Take the line that contains "Select the leaf icon above Umwelt" and every line below it to the end of the entries, and give them again exactly, leaving out any pictures.

• _Input data_
────────────────

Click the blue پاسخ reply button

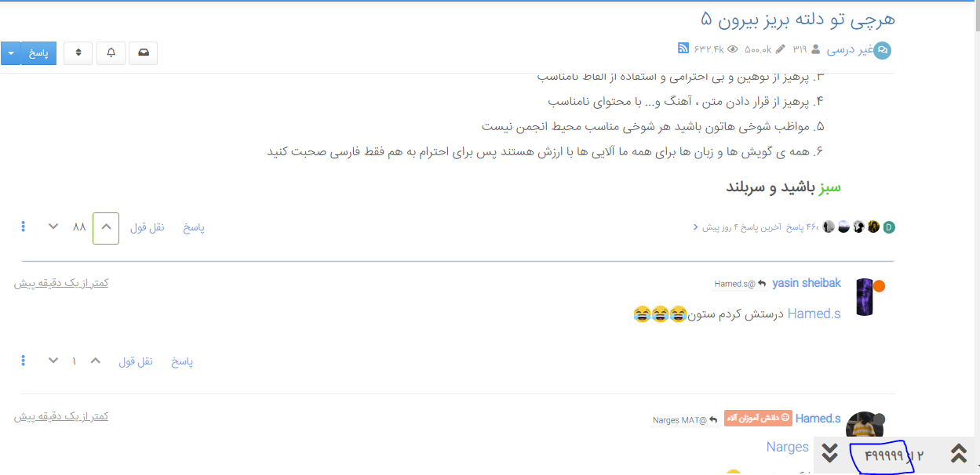(38, 53)
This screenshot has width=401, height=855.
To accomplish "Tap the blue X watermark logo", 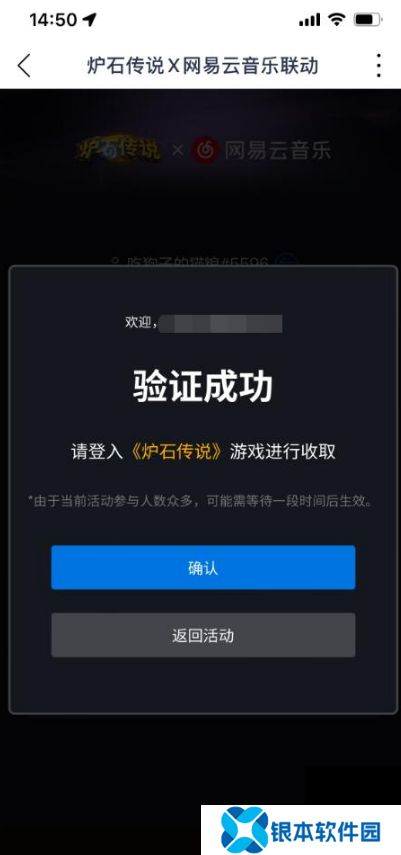I will click(244, 830).
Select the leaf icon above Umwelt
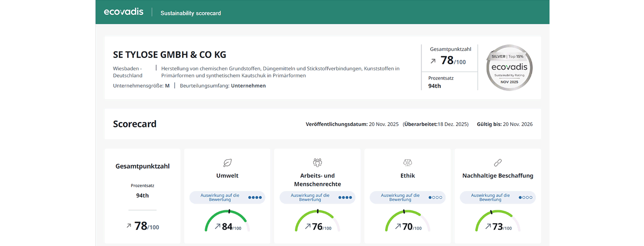This screenshot has width=644, height=246. tap(227, 162)
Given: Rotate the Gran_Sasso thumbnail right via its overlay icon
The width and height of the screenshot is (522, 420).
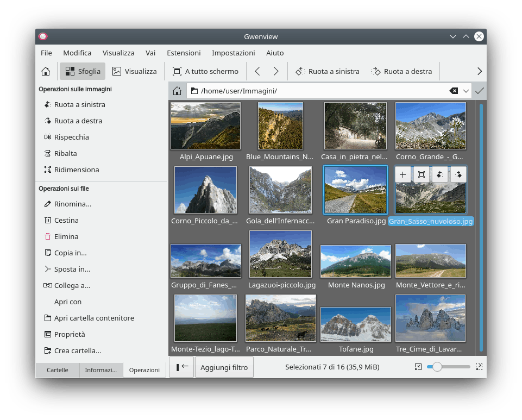Looking at the screenshot, I should coord(458,174).
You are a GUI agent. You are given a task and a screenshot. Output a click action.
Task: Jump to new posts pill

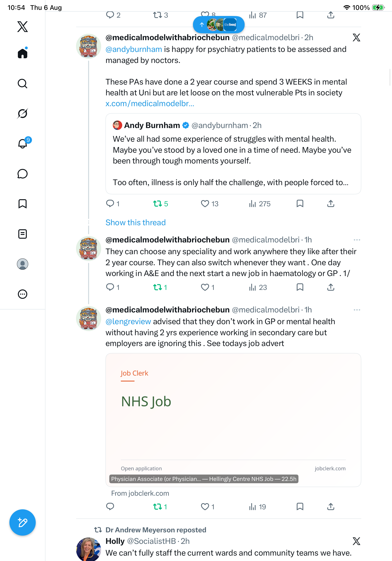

────────────────

• _Reply to the task_
Select the leaf icon above Umwelt
This screenshot has width=644, height=246. tap(227, 162)
Given: Rotate the Gran_Sasso thumbnail right via its overlay icon
The width and height of the screenshot is (522, 420).
Looking at the screenshot, I should coord(458,174).
You are a GUI agent. You are given a task and a screenshot. Output a click action.
Task: Jump to new posts pill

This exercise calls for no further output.